§ WHAT YOU WILL DO: Each line of the data must be set down again without a single difference.

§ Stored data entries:
*** Begin section ***

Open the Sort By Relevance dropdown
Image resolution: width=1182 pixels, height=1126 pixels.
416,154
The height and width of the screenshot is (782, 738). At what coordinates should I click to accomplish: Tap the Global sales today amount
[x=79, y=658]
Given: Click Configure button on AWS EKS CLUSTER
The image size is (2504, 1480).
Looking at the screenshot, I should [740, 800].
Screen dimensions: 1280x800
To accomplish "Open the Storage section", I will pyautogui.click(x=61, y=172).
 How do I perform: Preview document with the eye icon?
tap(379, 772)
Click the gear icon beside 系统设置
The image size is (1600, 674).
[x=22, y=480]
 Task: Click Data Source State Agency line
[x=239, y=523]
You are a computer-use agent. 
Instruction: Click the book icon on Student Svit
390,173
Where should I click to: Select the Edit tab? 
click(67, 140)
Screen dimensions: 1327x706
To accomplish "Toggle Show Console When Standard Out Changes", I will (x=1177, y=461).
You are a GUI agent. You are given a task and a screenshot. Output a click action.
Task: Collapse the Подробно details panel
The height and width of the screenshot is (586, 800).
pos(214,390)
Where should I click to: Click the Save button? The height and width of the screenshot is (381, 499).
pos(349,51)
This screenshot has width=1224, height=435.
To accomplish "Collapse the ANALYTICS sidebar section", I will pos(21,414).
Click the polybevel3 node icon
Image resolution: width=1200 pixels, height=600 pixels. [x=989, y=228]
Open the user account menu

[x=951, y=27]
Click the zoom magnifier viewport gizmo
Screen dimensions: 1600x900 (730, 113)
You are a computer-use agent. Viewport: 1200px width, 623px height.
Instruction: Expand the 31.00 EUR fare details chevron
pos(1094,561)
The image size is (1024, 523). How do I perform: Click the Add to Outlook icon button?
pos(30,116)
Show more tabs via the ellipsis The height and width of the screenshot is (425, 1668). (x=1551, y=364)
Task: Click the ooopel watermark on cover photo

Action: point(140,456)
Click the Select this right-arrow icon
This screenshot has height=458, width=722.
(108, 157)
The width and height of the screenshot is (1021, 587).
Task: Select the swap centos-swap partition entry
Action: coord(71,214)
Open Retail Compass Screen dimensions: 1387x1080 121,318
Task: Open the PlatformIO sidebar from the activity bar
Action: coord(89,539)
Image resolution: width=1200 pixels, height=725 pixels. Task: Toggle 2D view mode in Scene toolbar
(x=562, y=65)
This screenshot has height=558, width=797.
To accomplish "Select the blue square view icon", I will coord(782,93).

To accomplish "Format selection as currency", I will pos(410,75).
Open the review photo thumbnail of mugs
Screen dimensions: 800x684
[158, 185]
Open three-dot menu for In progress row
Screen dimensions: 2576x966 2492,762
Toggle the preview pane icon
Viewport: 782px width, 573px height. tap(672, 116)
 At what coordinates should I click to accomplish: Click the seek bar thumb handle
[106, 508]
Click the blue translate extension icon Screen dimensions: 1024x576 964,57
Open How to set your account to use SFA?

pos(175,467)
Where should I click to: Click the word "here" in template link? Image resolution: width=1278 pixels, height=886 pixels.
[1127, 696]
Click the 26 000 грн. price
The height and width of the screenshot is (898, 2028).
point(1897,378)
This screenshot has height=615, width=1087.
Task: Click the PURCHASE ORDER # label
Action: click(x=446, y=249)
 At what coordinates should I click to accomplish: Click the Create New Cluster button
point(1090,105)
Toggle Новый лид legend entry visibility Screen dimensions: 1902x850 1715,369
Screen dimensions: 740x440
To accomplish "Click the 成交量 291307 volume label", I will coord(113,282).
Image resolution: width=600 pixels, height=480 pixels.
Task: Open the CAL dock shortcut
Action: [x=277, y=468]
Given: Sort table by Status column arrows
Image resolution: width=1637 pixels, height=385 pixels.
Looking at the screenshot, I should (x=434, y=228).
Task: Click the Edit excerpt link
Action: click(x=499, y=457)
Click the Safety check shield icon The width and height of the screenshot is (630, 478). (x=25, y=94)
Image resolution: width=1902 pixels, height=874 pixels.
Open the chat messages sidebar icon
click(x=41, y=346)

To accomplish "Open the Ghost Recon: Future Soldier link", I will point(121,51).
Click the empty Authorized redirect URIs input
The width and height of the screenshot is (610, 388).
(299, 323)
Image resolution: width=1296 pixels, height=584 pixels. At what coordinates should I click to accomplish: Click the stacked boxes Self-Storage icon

*** End section ***

§ THE COMPLETED TASK:
Open the Sort By Relevance dropdown
Image resolution: width=1182 pixels, height=1126 pixels.
416,154
The height and width of the screenshot is (782, 738). At what coordinates should I click to accomplish: Tap the Global sales today amount
[x=79, y=658]
Given: Click Configure button on AWS EKS CLUSTER
The image size is (2504, 1480).
Looking at the screenshot, I should [740, 800].
Screen dimensions: 1280x800
To accomplish "Open the Storage section", I will pyautogui.click(x=61, y=172).
 How do I perform: Preview document with the eye icon?
tap(379, 772)
Click the gear icon beside 系统设置
The image size is (1600, 674).
[x=22, y=480]
 Task: Click Data Source State Agency line
[x=239, y=523]
You are a computer-use agent. 
Instruction: Click the book icon on Student Svit
390,173
Where should I click to: Select the Edit tab? 
click(67, 140)
Screen dimensions: 1327x706
To accomplish "Toggle Show Console When Standard Out Changes", I will (x=1177, y=461).
You are a GUI agent. You are given a task and a screenshot. Output a click action.
Task: Collapse the Подробно details panel
The height and width of the screenshot is (586, 800).
pos(214,390)
Where should I click to: Click the Save button? The height and width of the screenshot is (381, 499).
pos(349,51)
This screenshot has width=1224, height=435.
To accomplish "Collapse the ANALYTICS sidebar section", I will pos(21,414).
Click the polybevel3 node icon
Image resolution: width=1200 pixels, height=600 pixels. [x=989, y=228]
Open the user account menu

[x=951, y=27]
Click the zoom magnifier viewport gizmo
Screen dimensions: 1600x900 (730, 113)
You are a computer-use agent. Viewport: 1200px width, 623px height.
Instruction: Expand the 31.00 EUR fare details chevron
pos(1094,561)
The image size is (1024, 523). How do I perform: Click the Add to Outlook icon button?
pos(30,116)
Show more tabs via the ellipsis The height and width of the screenshot is (425, 1668). (x=1551, y=364)
Task: Click the ooopel watermark on cover photo

Action: point(140,456)
Click the Select this right-arrow icon
This screenshot has height=458, width=722.
(108, 157)
The width and height of the screenshot is (1021, 587).
Task: Select the swap centos-swap partition entry
Action: coord(71,214)
Open Retail Compass Screen dimensions: 1387x1080 121,318
Task: Open the PlatformIO sidebar from the activity bar
Action: coord(89,539)
Image resolution: width=1200 pixels, height=725 pixels. Task: Toggle 2D view mode in Scene toolbar
(x=562, y=65)
This screenshot has height=558, width=797.
To accomplish "Select the blue square view icon", I will coord(782,93).

To accomplish "Format selection as currency", I will pos(410,75).
Open the review photo thumbnail of mugs
Screen dimensions: 800x684
[158, 185]
Open three-dot menu for In progress row
Screen dimensions: 2576x966 2492,762
Toggle the preview pane icon
Viewport: 782px width, 573px height. tap(672, 116)
 At what coordinates should I click to accomplish: Click the seek bar thumb handle
[106, 508]
Click the blue translate extension icon Screen dimensions: 1024x576 964,57
Open How to set your account to use SFA?

pos(175,467)
Where should I click to: Click the word "here" in template link? Image resolution: width=1278 pixels, height=886 pixels.
[1127, 696]
Click the 26 000 грн. price
The height and width of the screenshot is (898, 2028).
point(1897,378)
This screenshot has height=615, width=1087.
Task: Click the PURCHASE ORDER # label
Action: click(x=446, y=249)
 At what coordinates should I click to accomplish: Click the Create New Cluster button
point(1090,105)
Toggle Новый лид legend entry visibility Screen dimensions: 1902x850 1715,369
Screen dimensions: 740x440
To accomplish "Click the 成交量 291307 volume label", I will coord(113,282).
Image resolution: width=600 pixels, height=480 pixels.
Task: Open the CAL dock shortcut
Action: [x=277, y=468]
Given: Sort table by Status column arrows
Image resolution: width=1637 pixels, height=385 pixels.
Looking at the screenshot, I should (x=434, y=228).
Task: Click the Edit excerpt link
Action: click(x=499, y=457)
Click the Safety check shield icon The width and height of the screenshot is (630, 478). (x=25, y=94)
Image resolution: width=1902 pixels, height=874 pixels.
Open the chat messages sidebar icon
click(x=41, y=346)

To accomplish "Open the Ghost Recon: Future Soldier link", I will point(121,51).
Click the empty Authorized redirect URIs input
The width and height of the screenshot is (610, 388).
(299, 323)
Image resolution: width=1296 pixels, height=584 pixels. At what coordinates should I click to accomplish: Click the stacked boxes Self-Storage icon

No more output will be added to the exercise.